日がますます短くなり、寒さも一段と厳しくなってまいりました。明日から雪だそうですね。
本日、木曽地場産業振興センターに木曽漆器の作成現場を見に行ってきました。かねてより常圓寺が発注した、集合墓地のメインとなる、木曽漆器の納骨棚の作成現場です。
こちらは蒔絵。漆を塗り重ねていくことにより、盛り上げていく手法だそうです。アルプスの山々が浮きあがってくるような迫力を感じさせます。
こちらが沈金。表面を削って漆を沈めていくことにより、模様を浮かび上がらせる手法だそうです。

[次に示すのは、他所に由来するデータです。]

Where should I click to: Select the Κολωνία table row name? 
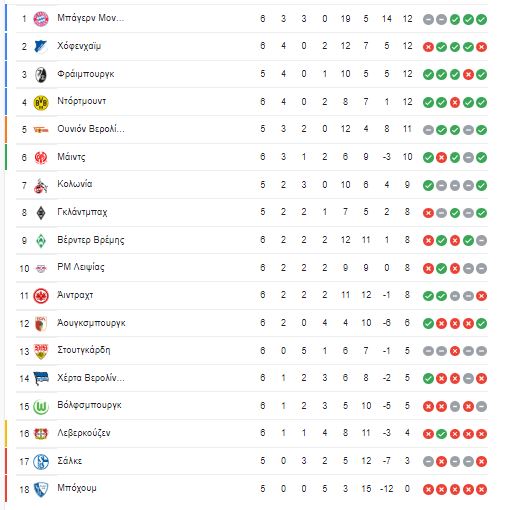(x=75, y=184)
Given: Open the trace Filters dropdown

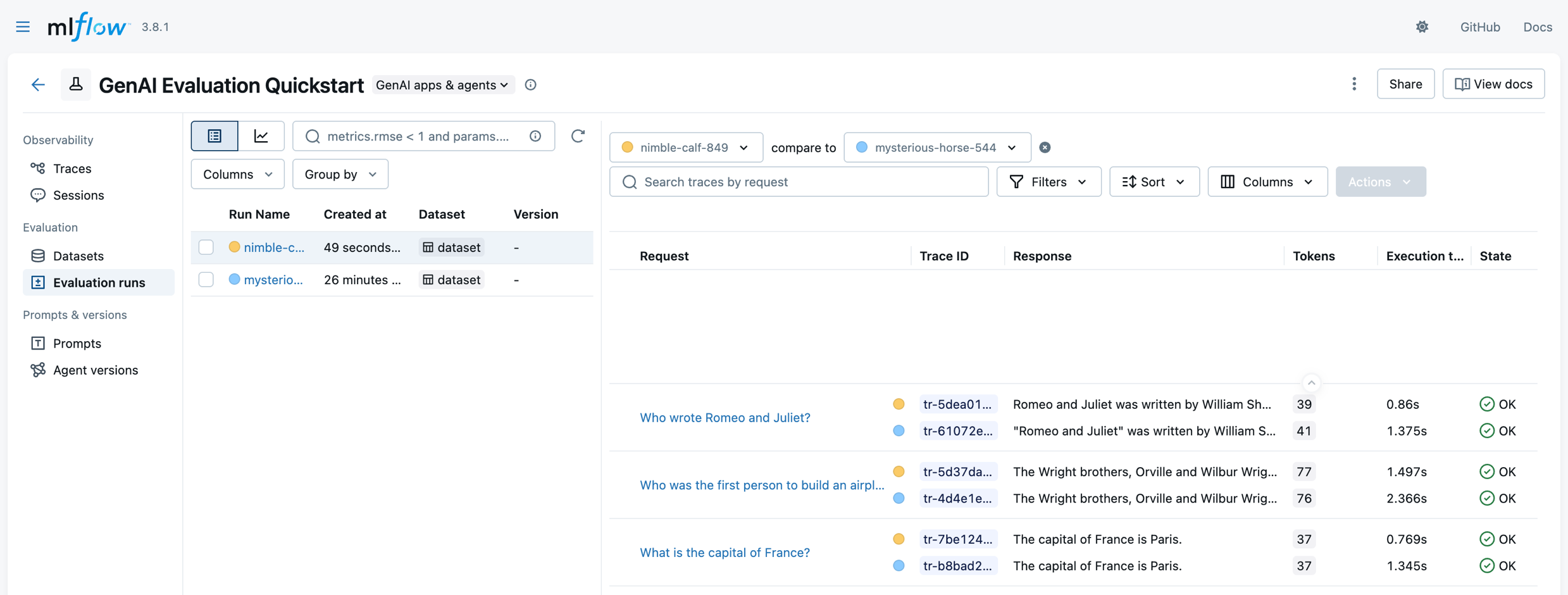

ロボット工学やAI技術が進んできている今、多くの仕事がそれらに取って代わられようとしております。我々僧侶も他人事ではございません。ペッパー君がお勤めする法要導師、あるいはAIがする経典説法など、間違えることが一切なく、お布施の額も人間がするより0が一つも二つも少なくてすむ彼らに対して、どうして人間がお勤めする意味があるのかを明確に説明できなければ、僧侶もいずれは彼らにその大方が取って代わられてしまうでしょう。
見学前は「人の手でやる意味はどういうところにあるのですか」と聞いてみようかと行きの車の中で考えていたのですが、これらの作品とそれらの作成現場を一目見るなり、それが愚問であったことを瞬時に実感させられました。漆器の作品から来る感動は、その繊細な作業なくしては考えられず、その繊細な作業は素人頭にも機械で代替できない(工具は使っても、最終的には職人さんが膨大な手間暇をかけるしかない)ことは容易にわかりました。
本物は一流の職人さんが手間をかけて作るしかない
とにかく、素人がスマホで撮った写真とその説明文くらいでは、その圧倒される魅力が全く伝わりません。完成したら、ぜひ一度見に来てください。